Wheelchair technology aids rehabilitation of NHS patients

A prototype wheelchair that could prevent passengers from suffering shoulder injuries has been unveiled by engineering consultancy, Frazer-Nash. The company developed the wheelchair in partnership with University College London (UCL) and the Royal National Orthopaedic Hospital Trust (RNOH).

The aim of the project is to carry out research that will inform future wheelchair designs to protect users from severe accelerated degenerative conditions, such as rotator cuff pathology, which can be caused by such movements.

The wheelchair prototype is based on a previous design called the Powerwheel, which was developed by Frazer-Nash for UK Sport as a training device to improve the performance of Paralympic athletes. Frazer-Nash is working with the RNOH, led by Dr Simon Grange, to understand the needs of NHS wheelchair users and adapt the Powerwheel's design principles. Innovations such as integrating spoked rather than carbon fibre racing wheels means that the prototype can be used to benefit the rehabilitation and training needs of NHS patients, minimising secondary injuries. Peter Smitham (UCL) will supervise the clinical study at RNOH in collaborating with Frazer-Nash.

The new wheel design, which is currently undergoing trials at UCL's PAMELA centre, is fully instrumented and provides real time feedback to the researcher on indicators such as the user's push force. Frazer-Nash and UCL are collaborating on this research project to investigate the correlation between muscle activity in the shoulder with the push profile exerted by the wheelchair user. It is hoped that this will provide information on the levels of force and specific manoeuvres that could lead to potential damage to the shoulder.

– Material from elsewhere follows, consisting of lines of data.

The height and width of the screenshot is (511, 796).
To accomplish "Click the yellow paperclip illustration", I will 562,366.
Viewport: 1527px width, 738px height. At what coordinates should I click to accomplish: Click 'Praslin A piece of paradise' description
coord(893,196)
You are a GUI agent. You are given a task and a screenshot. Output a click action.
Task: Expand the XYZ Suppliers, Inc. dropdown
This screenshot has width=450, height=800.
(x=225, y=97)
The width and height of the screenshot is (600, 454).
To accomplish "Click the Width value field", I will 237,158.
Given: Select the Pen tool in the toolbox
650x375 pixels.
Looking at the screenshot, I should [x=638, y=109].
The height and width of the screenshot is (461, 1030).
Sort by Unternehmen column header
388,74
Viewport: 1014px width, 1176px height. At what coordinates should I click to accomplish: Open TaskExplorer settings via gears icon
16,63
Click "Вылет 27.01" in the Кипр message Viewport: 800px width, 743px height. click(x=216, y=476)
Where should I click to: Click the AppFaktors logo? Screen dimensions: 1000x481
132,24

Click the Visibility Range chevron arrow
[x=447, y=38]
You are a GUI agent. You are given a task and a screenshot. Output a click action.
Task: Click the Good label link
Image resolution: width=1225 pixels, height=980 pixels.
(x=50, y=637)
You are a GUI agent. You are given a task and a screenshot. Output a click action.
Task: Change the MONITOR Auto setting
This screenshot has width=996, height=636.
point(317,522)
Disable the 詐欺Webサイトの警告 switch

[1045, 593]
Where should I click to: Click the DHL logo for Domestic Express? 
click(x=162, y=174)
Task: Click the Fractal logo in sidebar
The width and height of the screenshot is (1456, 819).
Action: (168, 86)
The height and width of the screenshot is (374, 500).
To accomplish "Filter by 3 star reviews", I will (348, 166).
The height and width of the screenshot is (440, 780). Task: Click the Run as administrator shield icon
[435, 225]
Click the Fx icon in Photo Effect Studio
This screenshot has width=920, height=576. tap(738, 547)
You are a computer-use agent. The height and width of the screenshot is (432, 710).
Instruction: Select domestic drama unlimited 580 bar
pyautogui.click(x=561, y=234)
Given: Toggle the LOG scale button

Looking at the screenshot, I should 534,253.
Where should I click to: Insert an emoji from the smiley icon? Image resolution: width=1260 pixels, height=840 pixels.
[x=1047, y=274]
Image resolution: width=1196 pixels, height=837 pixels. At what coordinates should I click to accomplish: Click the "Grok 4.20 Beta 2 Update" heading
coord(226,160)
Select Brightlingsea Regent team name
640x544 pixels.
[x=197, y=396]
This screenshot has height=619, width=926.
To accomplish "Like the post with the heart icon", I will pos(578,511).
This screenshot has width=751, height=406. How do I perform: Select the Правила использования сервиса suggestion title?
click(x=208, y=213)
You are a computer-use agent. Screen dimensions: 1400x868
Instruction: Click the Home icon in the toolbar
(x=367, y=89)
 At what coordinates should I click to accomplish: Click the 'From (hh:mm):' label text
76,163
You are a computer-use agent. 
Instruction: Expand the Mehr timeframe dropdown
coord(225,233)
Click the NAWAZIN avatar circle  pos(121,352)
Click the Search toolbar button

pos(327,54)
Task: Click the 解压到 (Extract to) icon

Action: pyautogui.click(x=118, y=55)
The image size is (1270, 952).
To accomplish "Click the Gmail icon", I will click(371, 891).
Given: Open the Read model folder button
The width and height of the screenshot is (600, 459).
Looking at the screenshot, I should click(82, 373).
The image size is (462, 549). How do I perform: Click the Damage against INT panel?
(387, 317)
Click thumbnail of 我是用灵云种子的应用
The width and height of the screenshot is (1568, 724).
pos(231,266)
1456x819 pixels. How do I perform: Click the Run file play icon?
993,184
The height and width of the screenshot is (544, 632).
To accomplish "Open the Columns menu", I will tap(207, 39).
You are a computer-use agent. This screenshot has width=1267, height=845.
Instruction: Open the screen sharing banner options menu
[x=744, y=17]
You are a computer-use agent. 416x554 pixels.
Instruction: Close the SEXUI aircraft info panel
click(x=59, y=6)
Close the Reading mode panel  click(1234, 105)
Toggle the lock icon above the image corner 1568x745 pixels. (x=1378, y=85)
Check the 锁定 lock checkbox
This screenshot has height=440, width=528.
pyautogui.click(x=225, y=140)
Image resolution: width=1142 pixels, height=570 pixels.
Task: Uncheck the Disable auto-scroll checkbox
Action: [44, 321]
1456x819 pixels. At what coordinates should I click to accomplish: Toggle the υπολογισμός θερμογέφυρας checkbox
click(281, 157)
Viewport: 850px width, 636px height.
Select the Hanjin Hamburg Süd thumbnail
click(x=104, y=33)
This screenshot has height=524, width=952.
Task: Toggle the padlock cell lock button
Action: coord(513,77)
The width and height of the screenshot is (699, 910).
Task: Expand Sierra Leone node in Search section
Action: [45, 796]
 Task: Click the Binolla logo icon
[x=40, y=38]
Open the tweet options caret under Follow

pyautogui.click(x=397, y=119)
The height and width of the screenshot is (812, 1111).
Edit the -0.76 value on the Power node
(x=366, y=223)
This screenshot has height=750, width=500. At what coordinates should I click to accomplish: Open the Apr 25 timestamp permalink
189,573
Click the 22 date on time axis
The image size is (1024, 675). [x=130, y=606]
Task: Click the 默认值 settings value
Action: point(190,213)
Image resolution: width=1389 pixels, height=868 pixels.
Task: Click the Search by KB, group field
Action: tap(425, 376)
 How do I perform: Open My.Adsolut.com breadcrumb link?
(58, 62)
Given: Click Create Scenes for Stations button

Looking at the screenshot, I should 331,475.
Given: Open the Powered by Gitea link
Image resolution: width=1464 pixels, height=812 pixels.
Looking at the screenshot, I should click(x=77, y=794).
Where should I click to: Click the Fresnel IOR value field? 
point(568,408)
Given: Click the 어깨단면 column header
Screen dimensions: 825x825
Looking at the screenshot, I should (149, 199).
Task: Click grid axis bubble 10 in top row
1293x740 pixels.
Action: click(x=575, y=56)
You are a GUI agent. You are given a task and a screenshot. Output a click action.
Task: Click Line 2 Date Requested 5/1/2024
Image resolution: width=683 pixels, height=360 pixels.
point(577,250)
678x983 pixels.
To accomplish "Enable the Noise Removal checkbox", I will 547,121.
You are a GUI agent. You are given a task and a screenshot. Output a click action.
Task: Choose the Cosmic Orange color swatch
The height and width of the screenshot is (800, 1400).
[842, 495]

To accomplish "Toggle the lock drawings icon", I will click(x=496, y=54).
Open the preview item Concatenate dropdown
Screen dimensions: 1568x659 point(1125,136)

Alexandra Knight, Frazer-Nash engineering consultant, commented: "We are delighted to be supporting the NHS on such an important piece of research, and bring our strong track record in designing innovative medical products to the project. As well as helping focus an individual's rehabilitation regime, the prototype has the potential to inform the future design of wheelchairs that could ultimately enhance the quality of life for thousands of users."

The project is funded by a grant from the National Institute for Health Research (NIHR) which was awarded to the RNOH.